→ EXERCISE PROMPT
Update the following items so that each occurrence of "GUI agent" reads "interface agent", and leave every other part of the text as it stands.

→ DATA EXCERPTS
[BEGIN]

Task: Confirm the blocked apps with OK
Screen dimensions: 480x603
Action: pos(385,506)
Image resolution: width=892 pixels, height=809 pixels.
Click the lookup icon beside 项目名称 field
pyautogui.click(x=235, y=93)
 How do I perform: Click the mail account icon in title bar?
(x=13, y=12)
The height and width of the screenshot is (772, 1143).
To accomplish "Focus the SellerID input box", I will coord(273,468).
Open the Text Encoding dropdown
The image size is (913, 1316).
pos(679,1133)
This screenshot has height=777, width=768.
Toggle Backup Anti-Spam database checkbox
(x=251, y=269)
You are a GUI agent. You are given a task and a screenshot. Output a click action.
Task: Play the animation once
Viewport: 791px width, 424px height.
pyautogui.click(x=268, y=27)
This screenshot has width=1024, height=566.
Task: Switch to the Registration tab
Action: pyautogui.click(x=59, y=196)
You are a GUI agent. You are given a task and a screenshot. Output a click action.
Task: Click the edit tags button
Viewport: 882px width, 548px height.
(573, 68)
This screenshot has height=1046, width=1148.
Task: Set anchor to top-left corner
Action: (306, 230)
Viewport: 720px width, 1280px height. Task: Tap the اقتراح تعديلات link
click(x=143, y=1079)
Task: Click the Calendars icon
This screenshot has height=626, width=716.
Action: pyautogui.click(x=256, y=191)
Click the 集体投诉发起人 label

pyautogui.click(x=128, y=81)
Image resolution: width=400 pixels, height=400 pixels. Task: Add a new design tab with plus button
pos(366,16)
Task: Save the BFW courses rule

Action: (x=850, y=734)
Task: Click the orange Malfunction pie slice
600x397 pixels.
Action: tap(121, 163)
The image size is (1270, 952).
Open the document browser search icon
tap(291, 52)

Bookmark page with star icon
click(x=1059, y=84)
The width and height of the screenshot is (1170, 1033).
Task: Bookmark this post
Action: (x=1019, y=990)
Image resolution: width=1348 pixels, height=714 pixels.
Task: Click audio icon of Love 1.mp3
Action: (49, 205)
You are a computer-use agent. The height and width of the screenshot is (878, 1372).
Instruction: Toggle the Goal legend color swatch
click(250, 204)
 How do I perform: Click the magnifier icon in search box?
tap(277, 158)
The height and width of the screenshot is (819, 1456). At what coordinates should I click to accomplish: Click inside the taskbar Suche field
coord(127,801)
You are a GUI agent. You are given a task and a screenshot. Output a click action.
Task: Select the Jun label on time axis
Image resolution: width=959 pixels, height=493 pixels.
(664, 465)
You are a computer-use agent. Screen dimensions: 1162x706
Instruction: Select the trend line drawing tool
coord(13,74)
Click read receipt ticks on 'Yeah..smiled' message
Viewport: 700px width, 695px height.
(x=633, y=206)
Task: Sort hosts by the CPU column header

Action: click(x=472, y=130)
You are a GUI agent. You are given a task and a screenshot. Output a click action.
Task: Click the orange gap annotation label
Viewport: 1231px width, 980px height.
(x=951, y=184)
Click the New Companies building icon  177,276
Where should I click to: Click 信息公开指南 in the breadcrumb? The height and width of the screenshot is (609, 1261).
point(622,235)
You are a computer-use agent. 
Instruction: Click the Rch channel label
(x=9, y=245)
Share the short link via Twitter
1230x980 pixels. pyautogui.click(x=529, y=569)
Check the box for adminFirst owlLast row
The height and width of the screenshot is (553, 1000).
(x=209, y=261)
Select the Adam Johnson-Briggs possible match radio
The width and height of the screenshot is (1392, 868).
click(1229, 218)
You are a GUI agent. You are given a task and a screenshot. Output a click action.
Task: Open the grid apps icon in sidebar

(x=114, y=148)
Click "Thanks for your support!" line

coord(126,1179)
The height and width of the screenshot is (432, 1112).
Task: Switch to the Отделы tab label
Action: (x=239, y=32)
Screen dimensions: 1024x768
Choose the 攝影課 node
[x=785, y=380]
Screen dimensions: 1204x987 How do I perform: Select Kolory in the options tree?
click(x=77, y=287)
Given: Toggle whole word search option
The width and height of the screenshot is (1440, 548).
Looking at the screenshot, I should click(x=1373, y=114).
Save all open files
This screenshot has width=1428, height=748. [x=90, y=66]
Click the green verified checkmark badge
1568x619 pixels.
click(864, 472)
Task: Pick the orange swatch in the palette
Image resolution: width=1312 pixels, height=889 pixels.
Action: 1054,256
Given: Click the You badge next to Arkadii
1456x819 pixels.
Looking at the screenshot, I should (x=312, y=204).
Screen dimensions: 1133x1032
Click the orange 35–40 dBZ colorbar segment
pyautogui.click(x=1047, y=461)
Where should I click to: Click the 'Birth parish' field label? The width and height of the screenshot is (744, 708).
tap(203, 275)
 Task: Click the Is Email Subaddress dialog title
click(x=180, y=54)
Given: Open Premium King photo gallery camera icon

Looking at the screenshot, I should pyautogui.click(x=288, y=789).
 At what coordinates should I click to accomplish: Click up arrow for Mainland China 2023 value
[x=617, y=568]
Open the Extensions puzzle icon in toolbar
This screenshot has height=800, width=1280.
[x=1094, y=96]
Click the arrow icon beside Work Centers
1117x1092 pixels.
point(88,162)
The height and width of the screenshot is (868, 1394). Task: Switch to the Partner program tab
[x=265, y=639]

[END]

→ EXERCISE SOLUTION
Task: Confirm the blocked apps with OK
Screen dimensions: 480x603
Action: pos(385,506)
Image resolution: width=892 pixels, height=809 pixels.
Click the lookup icon beside 项目名称 field
pyautogui.click(x=235, y=93)
 How do I perform: Click the mail account icon in title bar?
(x=13, y=12)
The height and width of the screenshot is (772, 1143).
To accomplish "Focus the SellerID input box", I will coord(273,468).
Open the Text Encoding dropdown
The image size is (913, 1316).
pos(679,1133)
This screenshot has height=777, width=768.
Toggle Backup Anti-Spam database checkbox
(x=251, y=269)
You are a interface agent. You are given a task and a screenshot. Output a click action.
Task: Play the animation once
Viewport: 791px width, 424px height.
pyautogui.click(x=268, y=27)
This screenshot has width=1024, height=566.
Task: Switch to the Registration tab
Action: pyautogui.click(x=59, y=196)
You are a interface agent. You are given a task and a screenshot. Output a click action.
Task: Click the edit tags button
Viewport: 882px width, 548px height.
(573, 68)
This screenshot has height=1046, width=1148.
Task: Set anchor to top-left corner
Action: (306, 230)
Viewport: 720px width, 1280px height. Task: Tap the اقتراح تعديلات link
click(x=143, y=1079)
Task: Click the Calendars icon
This screenshot has height=626, width=716.
Action: pyautogui.click(x=256, y=191)
Click the 集体投诉发起人 label

pyautogui.click(x=128, y=81)
Image resolution: width=400 pixels, height=400 pixels. Task: Add a new design tab with plus button
pos(366,16)
Task: Save the BFW courses rule

Action: (x=850, y=734)
Task: Click the orange Malfunction pie slice
600x397 pixels.
Action: tap(121, 163)
The image size is (1270, 952).
Open the document browser search icon
tap(291, 52)

Bookmark page with star icon
click(x=1059, y=84)
The width and height of the screenshot is (1170, 1033).
Task: Bookmark this post
Action: (x=1019, y=990)
Image resolution: width=1348 pixels, height=714 pixels.
Task: Click audio icon of Love 1.mp3
Action: (49, 205)
You are a computer-use agent. The height and width of the screenshot is (878, 1372).
Instruction: Toggle the Goal legend color swatch
click(250, 204)
 How do I perform: Click the magnifier icon in search box?
tap(277, 158)
The height and width of the screenshot is (819, 1456). At what coordinates should I click to accomplish: Click inside the taskbar Suche field
coord(127,801)
You are a interface agent. You are given a task and a screenshot. Output a click action.
Task: Select the Jun label on time axis
Image resolution: width=959 pixels, height=493 pixels.
(664, 465)
You are a computer-use agent. Screen dimensions: 1162x706
Instruction: Select the trend line drawing tool
coord(13,74)
Click read receipt ticks on 'Yeah..smiled' message
Viewport: 700px width, 695px height.
(x=633, y=206)
Task: Sort hosts by the CPU column header

Action: click(x=472, y=130)
You are a interface agent. You are given a task and a screenshot. Output a click action.
Task: Click the orange gap annotation label
Viewport: 1231px width, 980px height.
(x=951, y=184)
Click the New Companies building icon  177,276
Where should I click to: Click 信息公开指南 in the breadcrumb? The height and width of the screenshot is (609, 1261).
point(622,235)
You are a computer-use agent. 
Instruction: Click the Rch channel label
(x=9, y=245)
Share the short link via Twitter
1230x980 pixels. pyautogui.click(x=529, y=569)
Check the box for adminFirst owlLast row
The height and width of the screenshot is (553, 1000).
(x=209, y=261)
Select the Adam Johnson-Briggs possible match radio
The width and height of the screenshot is (1392, 868).
click(1229, 218)
You are a interface agent. You are given a task and a screenshot. Output a click action.
Task: Open the grid apps icon in sidebar

(x=114, y=148)
Click "Thanks for your support!" line

coord(126,1179)
The height and width of the screenshot is (432, 1112).
Task: Switch to the Отделы tab label
Action: (x=239, y=32)
Screen dimensions: 1024x768
Choose the 攝影課 node
[x=785, y=380]
Screen dimensions: 1204x987 How do I perform: Select Kolory in the options tree?
click(x=77, y=287)
Given: Toggle whole word search option
The width and height of the screenshot is (1440, 548).
Looking at the screenshot, I should click(x=1373, y=114).
Save all open files
This screenshot has width=1428, height=748. [x=90, y=66]
Click the green verified checkmark badge
1568x619 pixels.
click(864, 472)
Task: Pick the orange swatch in the palette
Image resolution: width=1312 pixels, height=889 pixels.
Action: 1054,256
Given: Click the You badge next to Arkadii
1456x819 pixels.
Looking at the screenshot, I should (x=312, y=204).
Screen dimensions: 1133x1032
Click the orange 35–40 dBZ colorbar segment
pyautogui.click(x=1047, y=461)
Where should I click to: Click the 'Birth parish' field label? The width and height of the screenshot is (744, 708).
tap(203, 275)
 Task: Click the Is Email Subaddress dialog title
click(x=180, y=54)
Given: Open Premium King photo gallery camera icon

Looking at the screenshot, I should pyautogui.click(x=288, y=789).
 At what coordinates should I click to accomplish: Click up arrow for Mainland China 2023 value
[x=617, y=568]
Open the Extensions puzzle icon in toolbar
This screenshot has height=800, width=1280.
[x=1094, y=96]
Click the arrow icon beside Work Centers
1117x1092 pixels.
point(88,162)
The height and width of the screenshot is (868, 1394). Task: Switch to the Partner program tab
[x=265, y=639]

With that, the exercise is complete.